WHAT TO PRODUCE: Copy the records out again in full, keeping them identical.

THE DATA:

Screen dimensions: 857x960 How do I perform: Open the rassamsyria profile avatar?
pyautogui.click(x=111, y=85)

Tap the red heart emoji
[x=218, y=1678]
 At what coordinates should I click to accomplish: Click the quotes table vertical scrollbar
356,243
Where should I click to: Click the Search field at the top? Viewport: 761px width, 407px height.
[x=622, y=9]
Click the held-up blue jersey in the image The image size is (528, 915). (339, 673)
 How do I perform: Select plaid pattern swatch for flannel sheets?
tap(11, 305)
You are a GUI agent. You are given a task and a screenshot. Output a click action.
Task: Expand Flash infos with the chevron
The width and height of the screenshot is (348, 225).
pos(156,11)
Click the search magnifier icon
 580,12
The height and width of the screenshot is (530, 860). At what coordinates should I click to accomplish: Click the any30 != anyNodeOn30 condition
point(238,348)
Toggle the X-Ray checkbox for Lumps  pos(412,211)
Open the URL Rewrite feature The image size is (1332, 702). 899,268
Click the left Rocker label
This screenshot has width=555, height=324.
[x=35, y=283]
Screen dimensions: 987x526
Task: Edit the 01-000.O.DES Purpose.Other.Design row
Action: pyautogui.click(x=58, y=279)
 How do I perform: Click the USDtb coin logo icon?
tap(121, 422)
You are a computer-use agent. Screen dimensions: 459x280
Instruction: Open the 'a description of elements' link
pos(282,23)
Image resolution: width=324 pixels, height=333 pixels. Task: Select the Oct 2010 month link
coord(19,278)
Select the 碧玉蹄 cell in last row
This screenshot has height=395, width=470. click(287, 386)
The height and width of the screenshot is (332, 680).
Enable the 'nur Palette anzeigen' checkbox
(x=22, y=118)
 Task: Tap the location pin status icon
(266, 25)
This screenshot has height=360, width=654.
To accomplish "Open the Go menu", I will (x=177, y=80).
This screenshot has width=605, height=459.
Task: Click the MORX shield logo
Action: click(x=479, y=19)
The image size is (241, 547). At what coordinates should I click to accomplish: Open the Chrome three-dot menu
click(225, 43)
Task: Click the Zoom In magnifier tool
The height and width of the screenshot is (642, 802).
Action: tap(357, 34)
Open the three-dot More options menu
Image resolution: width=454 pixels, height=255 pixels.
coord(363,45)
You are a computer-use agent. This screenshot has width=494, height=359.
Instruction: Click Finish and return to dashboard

RESPONSE FOR THIS EXERCISE:
Screen dimensions: 857x960 How do I perform: Open the rassamsyria profile avatar?
pyautogui.click(x=111, y=85)

Tap the red heart emoji
[x=218, y=1678]
 At what coordinates should I click to accomplish: Click the quotes table vertical scrollbar
356,243
Where should I click to: Click the Search field at the top? Viewport: 761px width, 407px height.
[x=622, y=9]
Click the held-up blue jersey in the image The image size is (528, 915). (339, 673)
 How do I perform: Select plaid pattern swatch for flannel sheets?
tap(11, 305)
You are a GUI agent. You are given a task and a screenshot. Output a click action.
Task: Expand Flash infos with the chevron
The width and height of the screenshot is (348, 225).
pos(156,11)
Click the search magnifier icon
 580,12
The height and width of the screenshot is (530, 860). At what coordinates should I click to accomplish: Click the any30 != anyNodeOn30 condition
point(238,348)
Toggle the X-Ray checkbox for Lumps  pos(412,211)
Open the URL Rewrite feature The image size is (1332, 702). 899,268
Click the left Rocker label
This screenshot has width=555, height=324.
[x=35, y=283]
Screen dimensions: 987x526
Task: Edit the 01-000.O.DES Purpose.Other.Design row
Action: pyautogui.click(x=58, y=279)
 How do I perform: Click the USDtb coin logo icon?
tap(121, 422)
You are a computer-use agent. Screen dimensions: 459x280
Instruction: Open the 'a description of elements' link
pos(282,23)
Image resolution: width=324 pixels, height=333 pixels. Task: Select the Oct 2010 month link
coord(19,278)
Select the 碧玉蹄 cell in last row
This screenshot has height=395, width=470. click(287, 386)
The height and width of the screenshot is (332, 680).
Enable the 'nur Palette anzeigen' checkbox
(x=22, y=118)
 Task: Tap the location pin status icon
(266, 25)
This screenshot has height=360, width=654.
To accomplish "Open the Go menu", I will (x=177, y=80).
This screenshot has width=605, height=459.
Task: Click the MORX shield logo
Action: click(x=479, y=19)
The image size is (241, 547). At what coordinates should I click to accomplish: Open the Chrome three-dot menu
click(225, 43)
Task: Click the Zoom In magnifier tool
The height and width of the screenshot is (642, 802).
Action: tap(357, 34)
Open the three-dot More options menu
Image resolution: width=454 pixels, height=255 pixels.
coord(363,45)
You are a computer-use agent. This screenshot has width=494, height=359.
Instruction: Click Finish and return to dashboard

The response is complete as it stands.